Material shown
= = = = =
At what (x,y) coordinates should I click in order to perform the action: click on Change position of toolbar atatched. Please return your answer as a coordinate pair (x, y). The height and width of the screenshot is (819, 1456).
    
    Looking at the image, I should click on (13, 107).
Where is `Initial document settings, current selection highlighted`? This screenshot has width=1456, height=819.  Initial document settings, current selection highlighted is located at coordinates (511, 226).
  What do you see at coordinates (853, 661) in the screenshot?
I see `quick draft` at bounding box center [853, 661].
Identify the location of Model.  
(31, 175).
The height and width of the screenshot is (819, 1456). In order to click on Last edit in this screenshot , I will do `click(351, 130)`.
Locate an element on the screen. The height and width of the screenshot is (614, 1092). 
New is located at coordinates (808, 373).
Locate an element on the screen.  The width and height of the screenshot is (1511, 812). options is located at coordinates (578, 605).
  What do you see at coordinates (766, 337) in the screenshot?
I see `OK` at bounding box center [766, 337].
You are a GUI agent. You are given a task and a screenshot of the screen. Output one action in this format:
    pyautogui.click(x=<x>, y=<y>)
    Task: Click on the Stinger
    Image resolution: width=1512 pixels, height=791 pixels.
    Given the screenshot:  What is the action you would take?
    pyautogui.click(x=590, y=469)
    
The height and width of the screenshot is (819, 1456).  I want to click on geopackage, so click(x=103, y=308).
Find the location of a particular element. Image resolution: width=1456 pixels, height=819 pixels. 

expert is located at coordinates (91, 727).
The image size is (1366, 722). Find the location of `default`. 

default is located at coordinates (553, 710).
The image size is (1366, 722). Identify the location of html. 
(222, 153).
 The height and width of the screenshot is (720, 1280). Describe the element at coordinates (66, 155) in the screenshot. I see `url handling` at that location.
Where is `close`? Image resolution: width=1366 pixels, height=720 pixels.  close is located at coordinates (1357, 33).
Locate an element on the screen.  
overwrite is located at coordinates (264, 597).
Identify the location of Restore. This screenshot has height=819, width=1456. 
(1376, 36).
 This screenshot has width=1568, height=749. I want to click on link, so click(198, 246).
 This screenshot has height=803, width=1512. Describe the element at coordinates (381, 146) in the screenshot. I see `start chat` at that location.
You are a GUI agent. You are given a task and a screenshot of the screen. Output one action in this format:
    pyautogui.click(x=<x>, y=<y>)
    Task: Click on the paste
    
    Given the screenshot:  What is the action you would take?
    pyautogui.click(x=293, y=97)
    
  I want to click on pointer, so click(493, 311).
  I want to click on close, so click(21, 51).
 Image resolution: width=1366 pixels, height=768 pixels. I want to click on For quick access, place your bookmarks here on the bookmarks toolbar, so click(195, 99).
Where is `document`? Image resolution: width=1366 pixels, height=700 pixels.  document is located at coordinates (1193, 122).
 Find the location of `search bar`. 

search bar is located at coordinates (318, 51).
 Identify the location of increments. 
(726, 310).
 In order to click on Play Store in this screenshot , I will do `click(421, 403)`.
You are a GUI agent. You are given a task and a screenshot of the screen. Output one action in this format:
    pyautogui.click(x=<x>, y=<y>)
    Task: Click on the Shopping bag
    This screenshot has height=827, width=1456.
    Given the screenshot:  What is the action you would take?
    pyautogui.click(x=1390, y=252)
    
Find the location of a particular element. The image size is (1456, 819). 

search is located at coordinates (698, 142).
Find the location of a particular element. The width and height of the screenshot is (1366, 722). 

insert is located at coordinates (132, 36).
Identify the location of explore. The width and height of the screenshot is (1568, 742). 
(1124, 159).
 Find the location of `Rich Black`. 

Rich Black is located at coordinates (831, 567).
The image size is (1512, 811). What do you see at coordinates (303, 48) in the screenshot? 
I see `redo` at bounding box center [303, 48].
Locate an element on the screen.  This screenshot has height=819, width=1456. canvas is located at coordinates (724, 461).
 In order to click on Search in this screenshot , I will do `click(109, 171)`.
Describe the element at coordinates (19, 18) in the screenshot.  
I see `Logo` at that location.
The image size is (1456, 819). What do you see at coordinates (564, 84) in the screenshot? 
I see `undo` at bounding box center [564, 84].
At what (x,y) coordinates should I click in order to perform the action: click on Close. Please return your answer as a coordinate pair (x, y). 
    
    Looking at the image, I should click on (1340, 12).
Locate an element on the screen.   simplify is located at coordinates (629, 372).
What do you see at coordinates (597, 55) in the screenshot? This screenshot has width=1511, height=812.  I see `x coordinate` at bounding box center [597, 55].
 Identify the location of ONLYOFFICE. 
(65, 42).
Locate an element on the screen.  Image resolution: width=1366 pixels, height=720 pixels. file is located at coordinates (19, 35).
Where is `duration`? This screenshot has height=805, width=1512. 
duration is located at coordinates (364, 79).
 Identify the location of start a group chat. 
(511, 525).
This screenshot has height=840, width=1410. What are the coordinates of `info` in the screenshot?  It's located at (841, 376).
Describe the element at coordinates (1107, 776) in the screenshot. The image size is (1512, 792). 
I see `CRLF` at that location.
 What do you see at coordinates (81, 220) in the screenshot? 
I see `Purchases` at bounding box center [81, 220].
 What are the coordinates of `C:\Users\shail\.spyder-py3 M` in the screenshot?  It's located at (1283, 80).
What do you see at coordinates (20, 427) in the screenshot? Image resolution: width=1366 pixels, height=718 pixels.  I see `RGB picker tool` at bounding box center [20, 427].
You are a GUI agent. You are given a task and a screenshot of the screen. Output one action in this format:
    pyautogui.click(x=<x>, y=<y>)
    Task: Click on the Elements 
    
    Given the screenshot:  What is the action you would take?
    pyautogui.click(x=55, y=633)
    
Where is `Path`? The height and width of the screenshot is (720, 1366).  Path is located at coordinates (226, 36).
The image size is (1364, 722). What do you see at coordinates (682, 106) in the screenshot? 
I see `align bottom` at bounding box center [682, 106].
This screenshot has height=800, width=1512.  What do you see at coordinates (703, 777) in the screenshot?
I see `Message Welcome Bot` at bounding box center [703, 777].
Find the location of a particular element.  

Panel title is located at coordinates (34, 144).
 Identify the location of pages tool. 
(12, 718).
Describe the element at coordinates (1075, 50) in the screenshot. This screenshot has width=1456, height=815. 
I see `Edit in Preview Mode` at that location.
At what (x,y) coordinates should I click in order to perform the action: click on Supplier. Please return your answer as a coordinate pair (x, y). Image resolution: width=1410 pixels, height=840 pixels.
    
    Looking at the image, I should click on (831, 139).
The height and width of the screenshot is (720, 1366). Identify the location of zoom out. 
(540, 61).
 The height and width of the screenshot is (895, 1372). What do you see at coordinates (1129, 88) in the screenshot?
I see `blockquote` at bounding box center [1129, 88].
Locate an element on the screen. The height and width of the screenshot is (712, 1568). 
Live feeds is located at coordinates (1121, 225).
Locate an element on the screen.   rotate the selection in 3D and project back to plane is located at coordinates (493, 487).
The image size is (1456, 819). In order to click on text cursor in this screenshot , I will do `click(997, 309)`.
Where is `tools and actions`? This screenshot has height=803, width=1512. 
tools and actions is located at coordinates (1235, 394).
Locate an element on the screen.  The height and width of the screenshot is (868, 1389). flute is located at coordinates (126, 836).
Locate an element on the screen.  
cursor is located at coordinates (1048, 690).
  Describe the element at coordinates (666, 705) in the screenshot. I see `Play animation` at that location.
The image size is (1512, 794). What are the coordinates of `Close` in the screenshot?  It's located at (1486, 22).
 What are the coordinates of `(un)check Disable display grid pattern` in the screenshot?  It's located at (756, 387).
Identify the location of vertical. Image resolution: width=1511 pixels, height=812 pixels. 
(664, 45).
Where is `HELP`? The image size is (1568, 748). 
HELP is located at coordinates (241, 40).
= = = = =
Problem to work on
Transcribe every line of the data above verbatim.

Task solution
At what (x,y) coordinates should I click in order to perform the action: click on Change position of toolbar atatched. Please return your answer as a coordinate pair (x, y). The height and width of the screenshot is (819, 1456).
    
    Looking at the image, I should click on (13, 107).
Where is `Initial document settings, current selection highlighted`? This screenshot has width=1456, height=819.  Initial document settings, current selection highlighted is located at coordinates (511, 226).
  What do you see at coordinates (853, 661) in the screenshot?
I see `quick draft` at bounding box center [853, 661].
Identify the location of Model.  
(31, 175).
The height and width of the screenshot is (819, 1456). In order to click on Last edit in this screenshot , I will do `click(351, 130)`.
Locate an element on the screen. The height and width of the screenshot is (614, 1092). 
New is located at coordinates (808, 373).
Locate an element on the screen.  The width and height of the screenshot is (1511, 812). options is located at coordinates (578, 605).
  What do you see at coordinates (766, 337) in the screenshot?
I see `OK` at bounding box center [766, 337].
You are a GUI agent. You are given a task and a screenshot of the screen. Output one action in this format:
    pyautogui.click(x=<x>, y=<y>)
    Task: Click on the Stinger
    Image resolution: width=1512 pixels, height=791 pixels.
    Given the screenshot:  What is the action you would take?
    pyautogui.click(x=590, y=469)
    
The height and width of the screenshot is (819, 1456).  I want to click on geopackage, so click(x=103, y=308).
Find the location of a particular element. Image resolution: width=1456 pixels, height=819 pixels. 

expert is located at coordinates (91, 727).
The image size is (1366, 722). Find the location of `default`. 

default is located at coordinates (553, 710).
The image size is (1366, 722). Identify the location of html. 
(222, 153).
 The height and width of the screenshot is (720, 1280). Describe the element at coordinates (66, 155) in the screenshot. I see `url handling` at that location.
Where is `close`? Image resolution: width=1366 pixels, height=720 pixels.  close is located at coordinates (1357, 33).
Locate an element on the screen.  
overwrite is located at coordinates (264, 597).
Identify the location of Restore. This screenshot has height=819, width=1456. 
(1376, 36).
 This screenshot has width=1568, height=749. I want to click on link, so click(198, 246).
 This screenshot has height=803, width=1512. Describe the element at coordinates (381, 146) in the screenshot. I see `start chat` at that location.
You are a GUI agent. You are given a task and a screenshot of the screen. Output one action in this format:
    pyautogui.click(x=<x>, y=<y>)
    Task: Click on the paste
    
    Given the screenshot:  What is the action you would take?
    pyautogui.click(x=293, y=97)
    
  I want to click on pointer, so click(493, 311).
  I want to click on close, so click(21, 51).
 Image resolution: width=1366 pixels, height=768 pixels. I want to click on For quick access, place your bookmarks here on the bookmarks toolbar, so click(195, 99).
Where is `document`? Image resolution: width=1366 pixels, height=700 pixels.  document is located at coordinates (1193, 122).
 Find the location of `search bar`. 

search bar is located at coordinates (318, 51).
 Identify the location of increments. 
(726, 310).
 In order to click on Play Store in this screenshot , I will do `click(421, 403)`.
You are a GUI agent. You are given a task and a screenshot of the screen. Output one action in this format:
    pyautogui.click(x=<x>, y=<y>)
    Task: Click on the Shopping bag
    This screenshot has height=827, width=1456.
    Given the screenshot:  What is the action you would take?
    pyautogui.click(x=1390, y=252)
    
Find the location of a particular element. The image size is (1456, 819). 

search is located at coordinates (698, 142).
Find the location of a particular element. The width and height of the screenshot is (1366, 722). 

insert is located at coordinates (132, 36).
Identify the location of explore. The width and height of the screenshot is (1568, 742). 
(1124, 159).
 Find the location of `Rich Black`. 

Rich Black is located at coordinates (831, 567).
The image size is (1512, 811). What do you see at coordinates (303, 48) in the screenshot? 
I see `redo` at bounding box center [303, 48].
Locate an element on the screen.  This screenshot has height=819, width=1456. canvas is located at coordinates (724, 461).
 In order to click on Search in this screenshot , I will do `click(109, 171)`.
Describe the element at coordinates (19, 18) in the screenshot.  
I see `Logo` at that location.
The image size is (1456, 819). What do you see at coordinates (564, 84) in the screenshot? 
I see `undo` at bounding box center [564, 84].
At what (x,y) coordinates should I click in order to perform the action: click on Close. Please return your answer as a coordinate pair (x, y). 
    
    Looking at the image, I should click on (1340, 12).
Locate an element on the screen.   simplify is located at coordinates (629, 372).
What do you see at coordinates (597, 55) in the screenshot? This screenshot has width=1511, height=812.  I see `x coordinate` at bounding box center [597, 55].
 Identify the location of ONLYOFFICE. 
(65, 42).
Locate an element on the screen.  Image resolution: width=1366 pixels, height=720 pixels. file is located at coordinates (19, 35).
Where is `duration`? This screenshot has height=805, width=1512. 
duration is located at coordinates (364, 79).
 Identify the location of start a group chat. 
(511, 525).
This screenshot has height=840, width=1410. What are the coordinates of `info` in the screenshot?  It's located at (841, 376).
Describe the element at coordinates (1107, 776) in the screenshot. The image size is (1512, 792). 
I see `CRLF` at that location.
 What do you see at coordinates (81, 220) in the screenshot? 
I see `Purchases` at bounding box center [81, 220].
 What are the coordinates of `C:\Users\shail\.spyder-py3 M` in the screenshot?  It's located at (1283, 80).
What do you see at coordinates (20, 427) in the screenshot? Image resolution: width=1366 pixels, height=718 pixels.  I see `RGB picker tool` at bounding box center [20, 427].
You are a GUI agent. You are given a task and a screenshot of the screen. Output one action in this format:
    pyautogui.click(x=<x>, y=<y>)
    Task: Click on the Elements 
    
    Given the screenshot:  What is the action you would take?
    pyautogui.click(x=55, y=633)
    
Where is `Path`? The height and width of the screenshot is (720, 1366).  Path is located at coordinates (226, 36).
The image size is (1364, 722). What do you see at coordinates (682, 106) in the screenshot? 
I see `align bottom` at bounding box center [682, 106].
This screenshot has height=800, width=1512.  What do you see at coordinates (703, 777) in the screenshot?
I see `Message Welcome Bot` at bounding box center [703, 777].
Find the location of a particular element.  

Panel title is located at coordinates (34, 144).
 Identify the location of pages tool. 
(12, 718).
Describe the element at coordinates (1075, 50) in the screenshot. This screenshot has width=1456, height=815. 
I see `Edit in Preview Mode` at that location.
At what (x,y) coordinates should I click in order to perform the action: click on Supplier. Please return your answer as a coordinate pair (x, y). Image resolution: width=1410 pixels, height=840 pixels.
    
    Looking at the image, I should click on (831, 139).
The height and width of the screenshot is (720, 1366). Identify the location of zoom out. 
(540, 61).
 The height and width of the screenshot is (895, 1372). What do you see at coordinates (1129, 88) in the screenshot?
I see `blockquote` at bounding box center [1129, 88].
Locate an element on the screen. The height and width of the screenshot is (712, 1568). 
Live feeds is located at coordinates (1121, 225).
Locate an element on the screen.   rotate the selection in 3D and project back to plane is located at coordinates (493, 487).
The image size is (1456, 819). In order to click on text cursor in this screenshot , I will do `click(997, 309)`.
Where is `tools and actions`? This screenshot has height=803, width=1512. 
tools and actions is located at coordinates (1235, 394).
Locate an element on the screen.  The height and width of the screenshot is (868, 1389). flute is located at coordinates (126, 836).
Locate an element on the screen.  
cursor is located at coordinates (1048, 690).
  Describe the element at coordinates (666, 705) in the screenshot. I see `Play animation` at that location.
The image size is (1512, 794). What are the coordinates of `Close` in the screenshot?  It's located at (1486, 22).
 What are the coordinates of `(un)check Disable display grid pattern` in the screenshot?  It's located at (756, 387).
Identify the location of vertical. Image resolution: width=1511 pixels, height=812 pixels. 
(664, 45).
Where is `HELP`? The image size is (1568, 748). 
HELP is located at coordinates (241, 40).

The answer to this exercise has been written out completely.